--- What you should do ---
Copy the stretch of items from the line containing "Click Send Mail" through the line containing "[x=87, y=21]" word for word, with both of those lines included.

--- Supplied records ---
━━━
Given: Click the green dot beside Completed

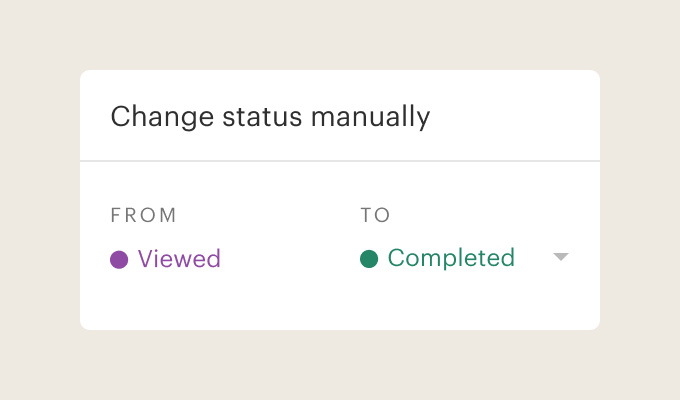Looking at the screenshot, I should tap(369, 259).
━━━
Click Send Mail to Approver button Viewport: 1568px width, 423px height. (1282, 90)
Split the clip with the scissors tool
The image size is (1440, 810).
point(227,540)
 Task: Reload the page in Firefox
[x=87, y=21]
━━━
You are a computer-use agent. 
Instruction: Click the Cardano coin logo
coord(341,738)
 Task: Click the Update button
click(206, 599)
━━━
--- Exercise solution ---
Click Send Mail to Approver button Viewport: 1568px width, 423px height. (1282, 90)
Split the clip with the scissors tool
The image size is (1440, 810).
point(227,540)
 Task: Reload the page in Firefox
[x=87, y=21]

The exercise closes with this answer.